> Activity:
Every entry below is to be copied word for word, with its pictures removed.

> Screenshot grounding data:
Content starts

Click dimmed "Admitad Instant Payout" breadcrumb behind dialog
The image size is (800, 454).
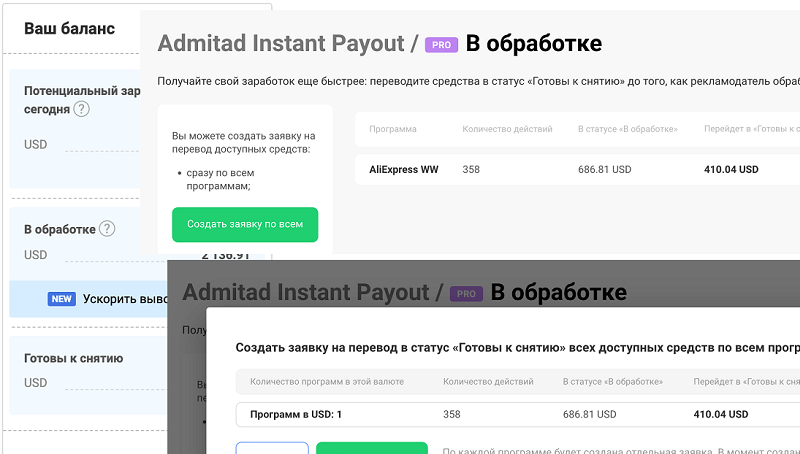pyautogui.click(x=306, y=292)
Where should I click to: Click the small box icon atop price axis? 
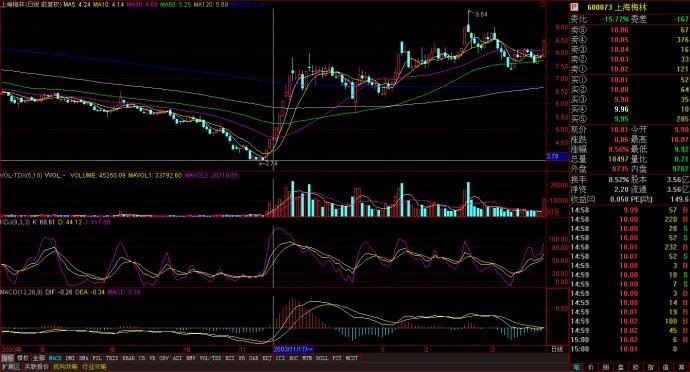click(543, 5)
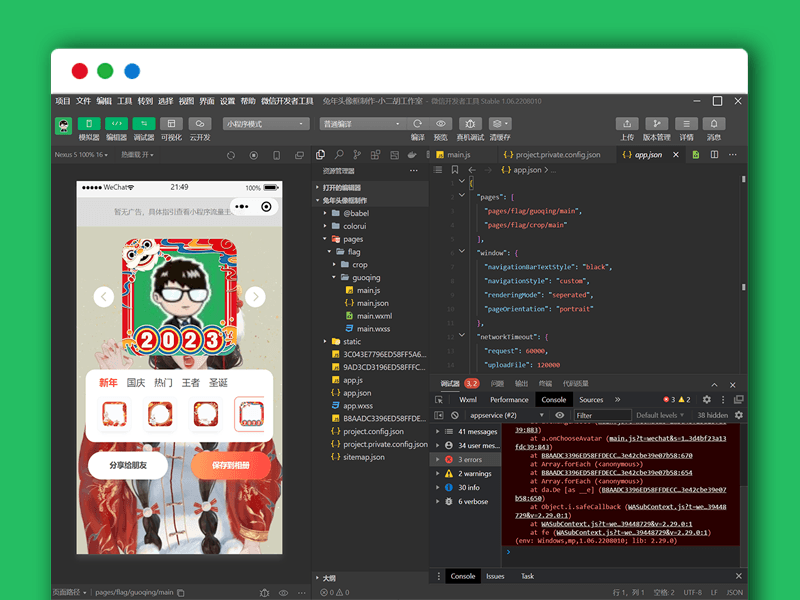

Content ends

> Task answer:
Click dimmed "Admitad Instant Payout" breadcrumb behind dialog
The image size is (800, 454).
pyautogui.click(x=306, y=292)
Where should I click to: Click the small box icon atop price axis? 
click(543, 5)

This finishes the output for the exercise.